The fact appears to be that British statesmen failed to understand the
change that had come over Germany. They believed that Prince Bismarck would
never give his sanction to the creation of a colonial empire, and, to the
German inquiries as to what rights Great Britain claimed in Damaraland and
Namaqualand, procrastinating replies were sent. Meanwhile the various
colonial societies established in Germany had effected a revolution in
public opinion, and, more important still, they had convinced the great
chancellor. Accordingly when, in November 1882, F. A. E. Luderitz, a Bremen
merchant, informed the German government of his intention to establish a
factory on the coast between the Orange river and the Little Fish river,
and asked if he might rely on the protection of his government in case of
need, he met with no discouragement from Prince Bismarck. In February 1883
the German ambassador in London informed Lord Granville of Luderitz's
design, and asked ``whether Her Majesty's government exercise any authority
in that locality.'' It was intimated that if Her Majesty's government did
not, the German government would extend to Luderitz's factory ``the same
measure of protection which they give to their subjects in remote parts of
the world, but without having the least design to establish any footing in
South Africa.'' An inconclusive reply was sent, and on the 9th of April
Luderitz's agent landed at Angra Pequena, and after a short delay concluded
a treaty with the local chief, by which some 215 square miles around Angra
Pequena were ceded to Luderitz. In England and at the Cape irritation at
the news was mingled with incredulity, and it was fully anticipated that
Luderitz would be disavowed by his government. But for this belief it can
scarcely be doubted that the rest of the unoccupied coast-line would have
been promptly declared under British protection. Still Prince Bismarck was
slow to act. In November the German ambassador again inquired if Great
Britain made any claim over this coast, and Lord Granville replied that Her
Majesty exercised sovereignty only over certain parts of the coast, as at
Walfish Bay, and suggested that arrangements might be made by which Germany
might assist in the settlement of Angra Pequena. By this time Luderitz had
extended his acquisitions southwards to the Orange river, which had been
declared by the British government to be the northern frontier of Cape
Colony. Both at the Cape and in England it was now realized that Germany
had broken away from her former purely continental policy, and, when too
late, the Cape parliament showed great eagerness to acquire the territory
which had lain so long at its very doors, to be had for the taking. It is
not necessary to follow the course-of the subsequent negotiations. On the
15th of August 1884 an official note was addressed by the German consul at
Capetown to the high commissioner, intimating that the German emperor had
by proclamation taken ``the territory belonging to Mr A. Luderitz on the
west coast of Africa under the direct protection of His Majesty.'' This
proclamation covered the coast-line from the north bank of the Orange river
to 26 deg. S. latitude, and 20 geographical miles inland, including ``the
islands belonging thereto by the law of nations.'' On the 8th of September
1884 the German government intimated to Her Majesty's government ``that the
west coast of Africa from 26 deg. S. latitude to Cape Frio, excepting
Walfish Bay, had been placed under the protection of the German emperor.''
Thus, before the end of the year 1884, the foundations of Germany's
colonial empire had been laid in South-West Africa.

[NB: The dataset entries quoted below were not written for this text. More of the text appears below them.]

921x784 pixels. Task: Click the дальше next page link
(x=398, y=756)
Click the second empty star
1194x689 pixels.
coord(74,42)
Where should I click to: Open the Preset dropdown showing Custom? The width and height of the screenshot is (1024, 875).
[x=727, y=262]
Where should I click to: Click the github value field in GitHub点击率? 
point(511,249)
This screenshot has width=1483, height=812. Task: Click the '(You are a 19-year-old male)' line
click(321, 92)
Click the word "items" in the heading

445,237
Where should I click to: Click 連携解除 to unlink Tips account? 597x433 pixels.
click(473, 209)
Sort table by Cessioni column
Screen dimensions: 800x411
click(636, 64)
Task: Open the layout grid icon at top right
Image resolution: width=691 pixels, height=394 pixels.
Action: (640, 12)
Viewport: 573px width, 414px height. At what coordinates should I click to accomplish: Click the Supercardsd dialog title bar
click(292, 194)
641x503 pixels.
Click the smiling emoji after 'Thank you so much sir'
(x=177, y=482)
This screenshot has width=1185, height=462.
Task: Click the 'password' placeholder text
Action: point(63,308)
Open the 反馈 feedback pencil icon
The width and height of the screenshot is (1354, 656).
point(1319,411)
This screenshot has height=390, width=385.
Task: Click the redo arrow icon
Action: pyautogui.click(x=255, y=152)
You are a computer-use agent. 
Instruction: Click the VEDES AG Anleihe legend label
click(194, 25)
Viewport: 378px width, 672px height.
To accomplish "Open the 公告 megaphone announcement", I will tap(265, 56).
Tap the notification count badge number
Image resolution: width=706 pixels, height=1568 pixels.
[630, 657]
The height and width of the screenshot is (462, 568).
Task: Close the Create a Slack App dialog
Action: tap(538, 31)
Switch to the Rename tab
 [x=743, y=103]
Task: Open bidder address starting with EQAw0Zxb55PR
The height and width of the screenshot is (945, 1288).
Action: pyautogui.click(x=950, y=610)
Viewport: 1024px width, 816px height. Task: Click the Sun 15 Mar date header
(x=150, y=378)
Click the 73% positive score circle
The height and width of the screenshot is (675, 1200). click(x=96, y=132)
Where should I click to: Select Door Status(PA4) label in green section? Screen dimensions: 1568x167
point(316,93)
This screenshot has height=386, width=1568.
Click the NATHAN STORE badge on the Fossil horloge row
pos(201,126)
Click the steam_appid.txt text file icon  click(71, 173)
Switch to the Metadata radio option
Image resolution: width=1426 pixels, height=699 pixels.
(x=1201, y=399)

In April of that year Prince Bismarck intimated to the British
government, through the German charge d'affaires in London,
Nachtigal's mission to West Africa.
that ``the imperial consul-general, Dr Nachtigal, has been commissioned by
my government to visit the west coast of Africa in the course of the next
few months, in order to complete the information now in the possession of
the Foreign Office at Berlin, on the state of German commerce on that
coast. With this object Dr Nachtigal will shortly embark at Lisbon, on
board the gunboat `Mowe.' He will put himself into communication with the
authorities in the British possessions on the said coast, and is authorized
to conduct, on behalf of the imperial government, negotiations connected
with certain questions. I venture,'' the official communication proceeds,
``in accordance with my instructions, to beg your excellency to be so good
as to cause the authorities in the British possessions in West Africa to be
furnished with suitable recommendations.'' Although at the date of this
communication it must have been apparent, from what was happening in South
Africa, that Germany was prepared to enter on a policy of colonial
expansion, and although the wording of the letter was studiously vague, it
does not seem to have occurred to the British government that the real
object of Gustav Nachtigal's journey was to make other annexations on the
west coast. Yet such was indeed his mission. German traders and
missionaries had been particularly active of late years on the coast of the
Gulf of Guinea. German factories were dotted all along the coast in
districts under British protection, under French protection and under the
definite protection of no European power at all. It was to these latter
places that Nachtigal turned his attention. The net result of his
operations was that on the 5th of July 1884 a treaty was signed with the
king of Togo, placing his country under German protection, and that just
one week later a German protectorate was proclaimed over the Cameroon
district. Before either of these events had occurred Great Britain had
become alive to the fact that she could no longer dally with the subject,
if she desired to consolidate her possessions in West Africa. The British
government had again and again refused to accord native chiefs the
protection they demanded. The Cameroon chiefs had several times asked for
British protection, and always in vain. But at last it became apparent,
even to the official mind, that rapid changes were being effected in
Africa, and on the 16th of May Edward Hyde Hewett, British consul, received
instructions to return to the west coast and to make arrangements for
extending British protection over certain regions. He arrived too late to
save either Togoland or Cameroon, in the latter case arriving five days
after King Bell and the other chiefs on the river had signed treaties with
Nachtigal. But the British consul was in time to secure the delta of the
river Niger and the Oil Rivers District, extending from Rio del Rey to the
Lagos frontier, where for a long period British traders had held almost a
monopoly of the trade.
Meanwhile France, too, had been busy treaty-making. While the British
government still remained under the spell of the
French and British rivalry in West Africa.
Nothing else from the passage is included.